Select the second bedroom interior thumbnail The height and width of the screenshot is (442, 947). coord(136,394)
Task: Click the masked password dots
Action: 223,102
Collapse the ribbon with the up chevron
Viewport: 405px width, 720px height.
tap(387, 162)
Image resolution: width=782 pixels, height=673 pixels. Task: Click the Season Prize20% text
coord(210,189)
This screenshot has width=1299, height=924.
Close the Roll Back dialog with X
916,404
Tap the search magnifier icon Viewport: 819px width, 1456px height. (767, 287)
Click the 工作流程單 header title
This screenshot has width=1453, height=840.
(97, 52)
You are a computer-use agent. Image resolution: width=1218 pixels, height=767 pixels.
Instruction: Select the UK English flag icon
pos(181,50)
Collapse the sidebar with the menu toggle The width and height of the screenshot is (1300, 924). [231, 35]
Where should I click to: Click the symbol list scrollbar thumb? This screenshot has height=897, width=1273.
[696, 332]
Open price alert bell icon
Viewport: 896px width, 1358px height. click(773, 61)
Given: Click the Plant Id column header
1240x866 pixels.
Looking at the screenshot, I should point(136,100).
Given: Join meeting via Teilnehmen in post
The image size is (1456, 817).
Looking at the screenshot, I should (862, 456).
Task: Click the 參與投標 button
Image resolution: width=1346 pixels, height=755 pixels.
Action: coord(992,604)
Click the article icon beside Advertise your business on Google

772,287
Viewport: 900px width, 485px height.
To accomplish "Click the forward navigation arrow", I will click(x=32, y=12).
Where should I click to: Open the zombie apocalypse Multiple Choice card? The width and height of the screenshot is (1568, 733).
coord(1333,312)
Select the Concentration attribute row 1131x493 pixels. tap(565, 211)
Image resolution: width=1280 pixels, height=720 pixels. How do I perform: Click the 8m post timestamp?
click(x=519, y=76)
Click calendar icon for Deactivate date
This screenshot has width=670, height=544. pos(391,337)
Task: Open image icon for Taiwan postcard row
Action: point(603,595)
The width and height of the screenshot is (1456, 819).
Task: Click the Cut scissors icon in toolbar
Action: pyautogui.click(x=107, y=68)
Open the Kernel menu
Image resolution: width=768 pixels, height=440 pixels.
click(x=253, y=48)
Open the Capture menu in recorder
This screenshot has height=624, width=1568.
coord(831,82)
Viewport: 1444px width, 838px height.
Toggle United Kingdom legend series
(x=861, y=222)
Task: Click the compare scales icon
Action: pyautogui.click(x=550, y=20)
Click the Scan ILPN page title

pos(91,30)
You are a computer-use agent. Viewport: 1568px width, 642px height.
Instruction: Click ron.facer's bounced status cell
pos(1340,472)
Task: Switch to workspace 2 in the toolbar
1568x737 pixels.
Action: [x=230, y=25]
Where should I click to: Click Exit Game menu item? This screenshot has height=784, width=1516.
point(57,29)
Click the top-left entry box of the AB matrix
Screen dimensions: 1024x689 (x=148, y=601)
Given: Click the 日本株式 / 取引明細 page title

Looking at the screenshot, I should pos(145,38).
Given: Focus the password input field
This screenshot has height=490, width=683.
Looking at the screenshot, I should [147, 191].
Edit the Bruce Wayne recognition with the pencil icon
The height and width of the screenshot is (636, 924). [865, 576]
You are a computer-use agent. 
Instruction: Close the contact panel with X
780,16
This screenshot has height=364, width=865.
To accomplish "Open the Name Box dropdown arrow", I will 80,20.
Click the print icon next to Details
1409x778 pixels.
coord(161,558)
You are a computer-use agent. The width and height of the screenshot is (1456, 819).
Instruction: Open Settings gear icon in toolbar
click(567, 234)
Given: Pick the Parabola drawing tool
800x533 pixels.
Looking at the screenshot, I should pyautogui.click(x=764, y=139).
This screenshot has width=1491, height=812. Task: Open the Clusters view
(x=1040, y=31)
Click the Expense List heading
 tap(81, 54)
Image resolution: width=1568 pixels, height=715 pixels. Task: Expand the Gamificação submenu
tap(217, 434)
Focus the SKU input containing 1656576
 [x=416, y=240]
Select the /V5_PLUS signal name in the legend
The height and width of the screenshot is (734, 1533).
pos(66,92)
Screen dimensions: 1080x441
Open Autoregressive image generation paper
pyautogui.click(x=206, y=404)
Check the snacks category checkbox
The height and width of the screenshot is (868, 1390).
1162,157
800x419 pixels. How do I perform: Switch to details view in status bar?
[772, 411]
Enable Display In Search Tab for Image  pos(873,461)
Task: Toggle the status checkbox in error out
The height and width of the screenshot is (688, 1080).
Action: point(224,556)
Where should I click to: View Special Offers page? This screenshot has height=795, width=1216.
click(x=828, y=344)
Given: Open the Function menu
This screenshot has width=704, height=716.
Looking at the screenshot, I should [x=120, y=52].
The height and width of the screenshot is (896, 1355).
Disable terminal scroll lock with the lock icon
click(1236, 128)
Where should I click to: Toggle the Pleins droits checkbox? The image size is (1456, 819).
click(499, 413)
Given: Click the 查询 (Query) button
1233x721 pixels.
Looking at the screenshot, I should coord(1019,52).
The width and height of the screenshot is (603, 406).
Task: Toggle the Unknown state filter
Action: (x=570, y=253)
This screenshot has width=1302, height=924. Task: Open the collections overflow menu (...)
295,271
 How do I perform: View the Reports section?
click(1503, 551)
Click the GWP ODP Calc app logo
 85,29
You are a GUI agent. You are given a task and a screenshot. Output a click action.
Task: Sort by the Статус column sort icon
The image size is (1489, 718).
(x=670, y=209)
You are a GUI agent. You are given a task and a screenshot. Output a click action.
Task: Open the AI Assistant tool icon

STATED GOAL
Which lines in the data above contain the word "resolution"? Copy each of them in full.

COMPLETE RESPONSE
Image resolution: width=782 pixels, height=673 pixels. Task: Click the Season Prize20% text
You are a computer-use agent. Image resolution: width=1218 pixels, height=767 pixels.
Image resolution: width=1346 pixels, height=755 pixels.
Image resolution: width=1280 pixels, height=720 pixels. How do I perform: Click the 8m post timestamp?
Image resolution: width=768 pixels, height=440 pixels.
Image resolution: width=1568 pixels, height=715 pixels. Task: Expand the Gamificação submenu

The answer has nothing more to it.